GIVEN PASSAGE
I have no idea how I survived my youth. Looking back at myself as a young person, I was a curious mix of cocky and insecure, with a sprinkle of anti-authoritarianism simmering in an absence of meaningful challenge. It is a bit revealing to me now that those handful of times I was challenged are the most memorable to me, my Ninth Grade English class is one example, the other was my experiences as a student of the Pennsylvania Governor’s School of the Arts in 1982, where I caught a glimpse that I could do something with my life if I applied myself. It would be several years before I made any substantive move in that direction.


It is a story of the hubris of youth. If a movie was written about some of the escapades, I suspect that many would think it fiction. As it has been said, "ladies and gentlemen: the story you are about to hear is true…" I have intentionally left a lot out. There are those who read this who knew me and could attest to the veracity of it all. It is a miracle many of us made it through, and lately I have been reflective and writing more about such things. So very many of the kids I grew up with did not make it. Somehow, I made it, despite myself.


I have mentioned in prior posts I wanted to be a roadie for a rock and roll with all the trimmings. From roughly age 13 on, I was involved in the theatre, mostly behind, to the side of or looking down on the stage. In High School I was involved in the stage crew. We had our own office tucked away in the central building that was constructed in the 1920’s. That area of the school had many hidden rooms, ladders and secret passages. The stage and auditorium had multiple hidden access points from which you could get from the basement to the roof without ever using a hallway. I explored places within that school that I suspect people have not been in for 60 years prior to or 40 years after. One of the things I did other than attend class.

RAW DATA
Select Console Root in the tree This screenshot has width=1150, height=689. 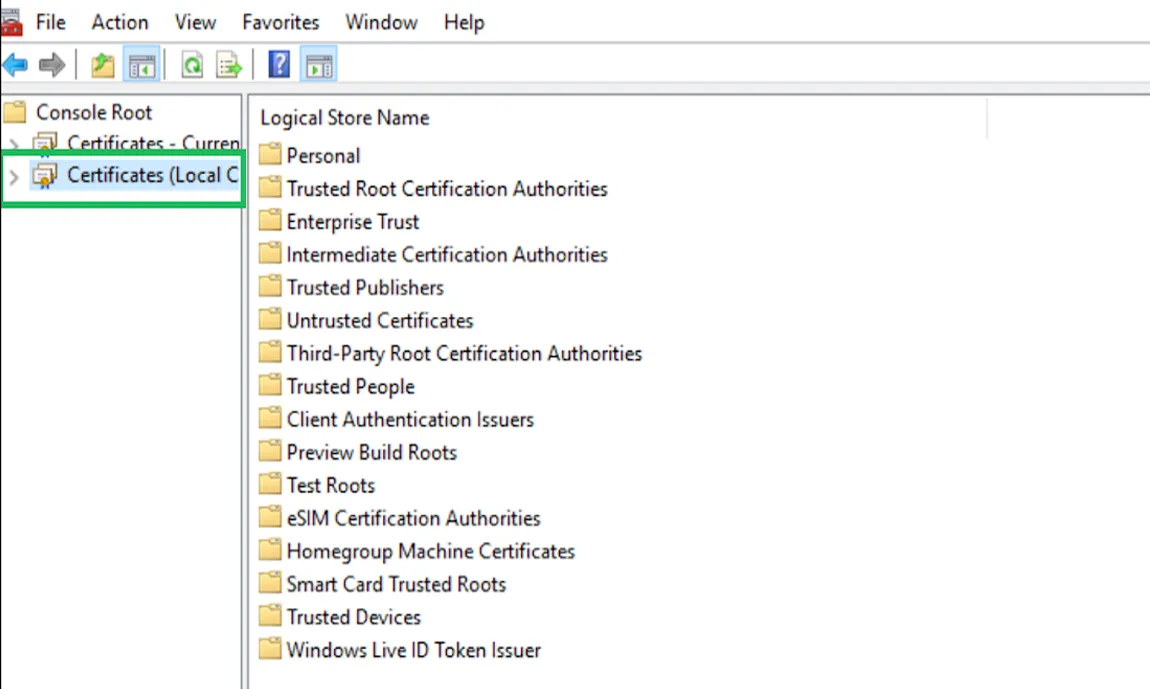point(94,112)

...

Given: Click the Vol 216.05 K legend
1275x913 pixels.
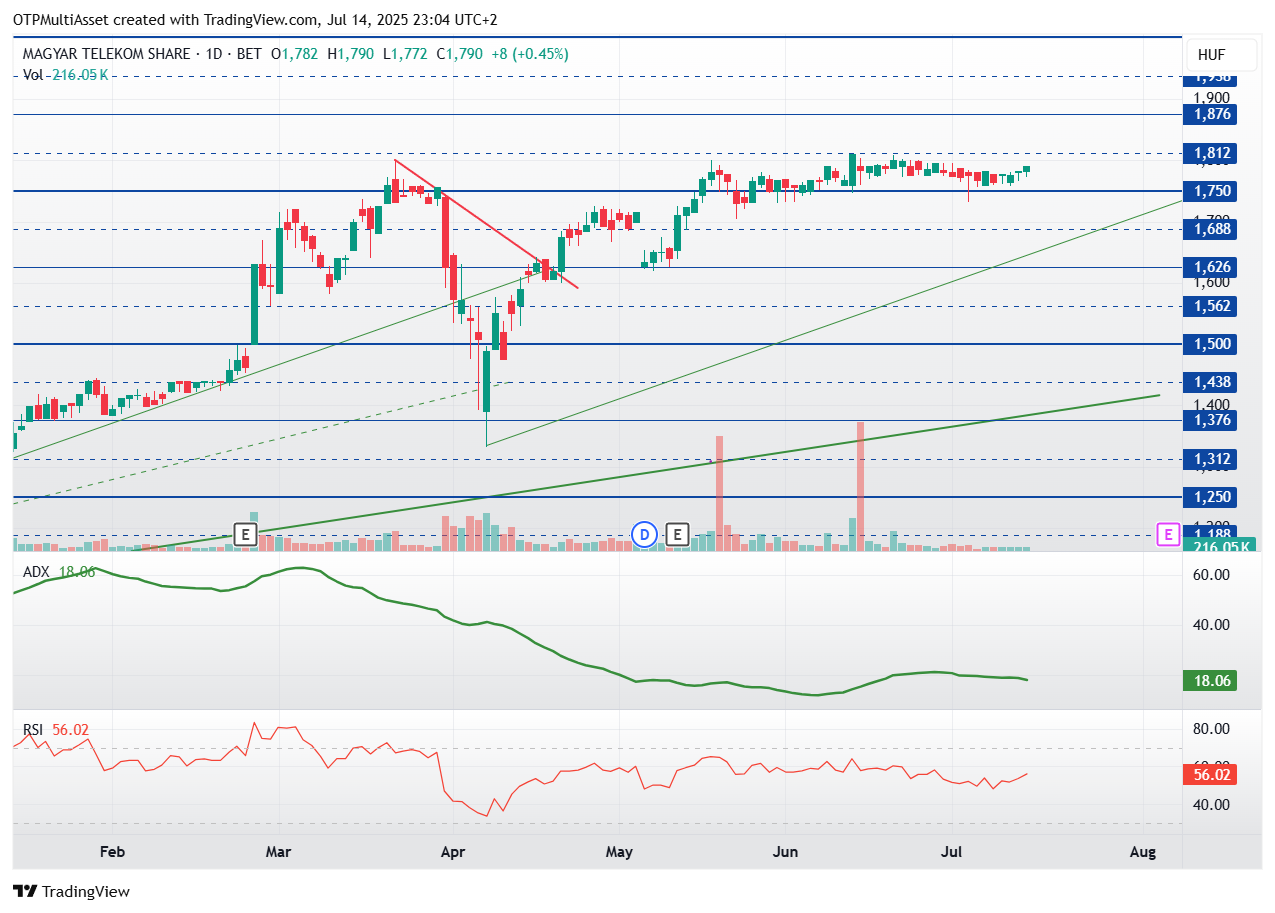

REQUIRED TASK
Reproduce the entire passage about surviving youth, as it appears at the top of the page, without any changes.

SOLUTION TO THIS TASK
I have no idea how I survived my youth. Looking back at myself as a young person, I was a curious mix of cocky and insecure, with a sprinkle of anti-authoritarianism simmering in an absence of meaningful challenge. It is a bit revealing to me now that those handful of times I was challenged are the most memorable to me, my Ninth Grade English class is one example, the other was my experiences as a student of the Pennsylvania Governor’s School of the Arts in 1982, where I caught a glimpse that I could do something with my life if I applied myself. It would be several years before I made any substantive move in that direction.


It is a story of the hubris of youth. If a movie was written about some of the escapades, I suspect that many would think it fiction. As it has been said, "ladies and gentlemen: the story you are about to hear is true…" I have intentionally left a lot out. There are those who read this who knew me and could attest to the veracity of it all. It is a miracle many of us made it through, and lately I have been reflective and writing more about such things. So very many of the kids I grew up with did not make it. Somehow, I made it, despite myself.


I have mentioned in prior posts I wanted to be a roadie for a rock and roll with all the trimmings. From roughly age 13 on, I was involved in the theatre, mostly behind, to the side of or looking down on the stage. In High School I was involved in the stage crew. We had our own office tucked away in the central building that was constructed in the 1920’s. That area of the school had many hidden rooms, ladders and secret passages. The stage and auditorium had multiple hidden access points from which you could get from the basement to the roof without ever using a hallway. I explored places within that school that I suspect people have not been in for 60 years prior to or 40 years after. One of the things I did other than attend class.